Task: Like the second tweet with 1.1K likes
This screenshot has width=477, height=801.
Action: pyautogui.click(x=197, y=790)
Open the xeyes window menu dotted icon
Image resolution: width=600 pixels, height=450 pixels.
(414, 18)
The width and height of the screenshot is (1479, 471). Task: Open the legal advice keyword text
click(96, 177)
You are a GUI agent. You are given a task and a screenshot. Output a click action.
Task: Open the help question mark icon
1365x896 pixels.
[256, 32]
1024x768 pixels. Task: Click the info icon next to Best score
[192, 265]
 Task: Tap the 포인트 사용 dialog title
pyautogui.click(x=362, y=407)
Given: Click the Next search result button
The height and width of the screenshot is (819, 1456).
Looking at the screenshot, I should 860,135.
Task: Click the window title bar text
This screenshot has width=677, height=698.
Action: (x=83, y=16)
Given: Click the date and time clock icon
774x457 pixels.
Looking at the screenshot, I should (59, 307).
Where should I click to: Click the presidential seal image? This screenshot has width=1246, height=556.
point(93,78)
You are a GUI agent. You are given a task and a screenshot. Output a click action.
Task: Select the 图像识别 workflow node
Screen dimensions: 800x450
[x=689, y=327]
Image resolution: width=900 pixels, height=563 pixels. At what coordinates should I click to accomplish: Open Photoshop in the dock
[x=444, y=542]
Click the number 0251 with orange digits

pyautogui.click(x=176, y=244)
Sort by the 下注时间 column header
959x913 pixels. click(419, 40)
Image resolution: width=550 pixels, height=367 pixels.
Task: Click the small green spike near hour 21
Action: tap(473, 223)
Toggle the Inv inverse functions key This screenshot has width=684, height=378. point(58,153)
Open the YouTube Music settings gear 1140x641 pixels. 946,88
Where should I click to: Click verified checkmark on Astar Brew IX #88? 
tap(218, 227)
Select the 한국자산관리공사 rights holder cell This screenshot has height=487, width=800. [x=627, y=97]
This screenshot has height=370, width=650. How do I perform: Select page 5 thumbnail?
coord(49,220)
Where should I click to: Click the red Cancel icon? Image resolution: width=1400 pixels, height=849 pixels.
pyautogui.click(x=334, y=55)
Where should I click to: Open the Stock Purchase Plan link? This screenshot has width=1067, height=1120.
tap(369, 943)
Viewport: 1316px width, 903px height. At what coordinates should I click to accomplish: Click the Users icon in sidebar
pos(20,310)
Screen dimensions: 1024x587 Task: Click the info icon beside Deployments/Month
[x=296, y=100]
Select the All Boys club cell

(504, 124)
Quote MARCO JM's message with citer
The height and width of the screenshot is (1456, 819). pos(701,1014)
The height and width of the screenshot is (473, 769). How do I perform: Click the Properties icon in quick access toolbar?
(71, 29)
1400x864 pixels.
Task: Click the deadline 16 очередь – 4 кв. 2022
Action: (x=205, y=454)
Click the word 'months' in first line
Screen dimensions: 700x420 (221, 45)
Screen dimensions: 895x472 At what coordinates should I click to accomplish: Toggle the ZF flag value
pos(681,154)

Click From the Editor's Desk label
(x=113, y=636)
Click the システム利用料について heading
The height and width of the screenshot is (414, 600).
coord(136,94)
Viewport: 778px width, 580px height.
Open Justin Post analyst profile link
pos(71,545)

◆ ◆ ◆ ◆

# [Exercise prompt]
Reproduce all of the entries above verbatim.

# [Answer for the task]
Task: Like the second tweet with 1.1K likes
This screenshot has width=477, height=801.
Action: pyautogui.click(x=197, y=790)
Open the xeyes window menu dotted icon
Image resolution: width=600 pixels, height=450 pixels.
(414, 18)
The width and height of the screenshot is (1479, 471). Task: Open the legal advice keyword text
click(96, 177)
You are a GUI agent. You are given a task and a screenshot. Output a click action.
Task: Open the help question mark icon
1365x896 pixels.
[256, 32]
1024x768 pixels. Task: Click the info icon next to Best score
[192, 265]
 Task: Tap the 포인트 사용 dialog title
pyautogui.click(x=362, y=407)
Given: Click the Next search result button
The height and width of the screenshot is (819, 1456).
Looking at the screenshot, I should 860,135.
Task: Click the window title bar text
This screenshot has width=677, height=698.
Action: (x=83, y=16)
Given: Click the date and time clock icon
774x457 pixels.
Looking at the screenshot, I should (59, 307).
Where should I click to: Click the presidential seal image? This screenshot has width=1246, height=556.
point(93,78)
You are a GUI agent. You are given a task and a screenshot. Output a click action.
Task: Select the 图像识别 workflow node
Screen dimensions: 800x450
[x=689, y=327]
Image resolution: width=900 pixels, height=563 pixels. At what coordinates should I click to accomplish: Open Photoshop in the dock
[x=444, y=542]
Click the number 0251 with orange digits

pyautogui.click(x=176, y=244)
Sort by the 下注时间 column header
959x913 pixels. click(419, 40)
Image resolution: width=550 pixels, height=367 pixels.
Task: Click the small green spike near hour 21
Action: tap(473, 223)
Toggle the Inv inverse functions key This screenshot has width=684, height=378. point(58,153)
Open the YouTube Music settings gear 1140x641 pixels. 946,88
Where should I click to: Click verified checkmark on Astar Brew IX #88? 
tap(218, 227)
Select the 한국자산관리공사 rights holder cell This screenshot has height=487, width=800. [x=627, y=97]
This screenshot has height=370, width=650. How do I perform: Select page 5 thumbnail?
coord(49,220)
Where should I click to: Click the red Cancel icon? Image resolution: width=1400 pixels, height=849 pixels.
pyautogui.click(x=334, y=55)
Where should I click to: Open the Stock Purchase Plan link? This screenshot has width=1067, height=1120.
tap(369, 943)
Viewport: 1316px width, 903px height. At what coordinates should I click to accomplish: Click the Users icon in sidebar
pos(20,310)
Screen dimensions: 1024x587 Task: Click the info icon beside Deployments/Month
[x=296, y=100]
Select the All Boys club cell

(504, 124)
Quote MARCO JM's message with citer
The height and width of the screenshot is (1456, 819). pos(701,1014)
The height and width of the screenshot is (473, 769). How do I perform: Click the Properties icon in quick access toolbar?
(71, 29)
1400x864 pixels.
Task: Click the deadline 16 очередь – 4 кв. 2022
Action: (x=205, y=454)
Click the word 'months' in first line
Screen dimensions: 700x420 (221, 45)
Screen dimensions: 895x472 At what coordinates should I click to accomplish: Toggle the ZF flag value
pos(681,154)

Click From the Editor's Desk label
(x=113, y=636)
Click the システム利用料について heading
The height and width of the screenshot is (414, 600).
coord(136,94)
Viewport: 778px width, 580px height.
Open Justin Post analyst profile link
pos(71,545)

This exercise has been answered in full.